Tarea propuesta. Copia literalmente el fragmento del artículo sobre Catupecu Machu que va entre «La fama de adictos» y «con tanto cambio?», ambos incluidos.

En la letrística de Catupecu Machu, hay dos palabras que insisten: «extremo» y «misterio». ¿Versos como «Quiebro control» o «lo prohibido es tentador» ratifican la idea de vivir al límite que sintetiza la tríada «Sexo, drogas y rock & roll»? No. «No consumo drogas porque si las consumiera me moriría a los dos días. Soy extremo por naturaleza. A Jim Morrison le salió naturalmente acercarse a un límite, pero con el tiempo se volvió un cliché y el reviente se vuelve un argumento de venta exactamente igual que los que se usan para vender a Mambrú.», ametralla la verborragia de Fernando. Y no frena: «A lo único que Gabriel es adicto es al Playstation. La otra vez estuvo 24 horas jugando al The Age of Empires y batió el récord de permanencia.» La otra obsesión de Fernando es el trance que produce bailar música electrónica (sin estimulantes, ojo). «Para la letra de Origen extremo, me transporté a una pista. Me acuerdo que era en Pachá y tocaba dj Zucker: sentía los sonidos como vampiros que me abrazaban. Para mí, el audio es físico y surreal.»
Al explayarse sobre las referencias a «enigmas», es Gabriel el que ahora recuerda a su padre. «Tiene que ver con nuestro interés por las religiones y la ciencia ficción desde chicos. En este cuarto había bibliotecas y yo venía a abrir esos libracos. A los 7, mi viejo me dio El Discurso del Método de Descartes para leer y me re pegó. Aprendí que cuando abrís nuevas puertas, atrás hay otras. De eso se trata lo de Cuadros dentro de cuadros. Siempre queda un misterio intacto».
La fama de adictos de los Catupecu en realidad les viene por el lado del trabajo. Cuenta Gabriel: «Como dice Calamaro, los grupos de rock acá son demasiado vagos. De todos modos, Catupecu es un caos ordenado: el caos de uno se combina con el del otro. Decimos: Vamos a ensayar a tal hora pero por ahí pasan El Camino de los sueños en el Lorca y nos vamos a verla. Igual no nos cansamos nunca porque todo el tiempo estamos cambiando nuestras reglas. Somos anticonformistas».
¿No temen perder público con tanto cambio?
Gabriel: Con cada disco perdimos unos fans y ganamos otros. Pusimos un tema re trabado de difusión a propósito. Le estamos torciendo la cabeza a la gente y cuando vos torcés la cabeza en un aspecto de tu vida, lo terminás torciendo en todos. Un pibe me dijo: «Ustedes cambiaron y hay bandas que se mantienen en un género». Le dije: «Eso quiero yo: ¡cambiar de género siempre, ser un degenerado!»

Datos en bruto.
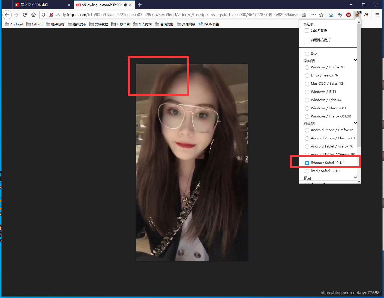Enable the 为域名替换 checkbox
Viewport: 384px width, 298px height.
(x=307, y=31)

Resultado del ejercicio.
La fama de adictos de los Catupecu en realidad les viene por el lado del trabajo. Cuenta Gabriel: «Como dice Calamaro, los grupos de rock acá son demasiado vagos. De todos modos, Catupecu es un caos ordenado: el caos de uno se combina con el del otro. Decimos: Vamos a ensayar a tal hora pero por ahí pasan El Camino de los sueños en el Lorca y nos vamos a verla. Igual no nos cansamos nunca porque todo el tiempo estamos cambiando nuestras reglas. Somos anticonformistas».
¿No temen perder público con tanto cambio?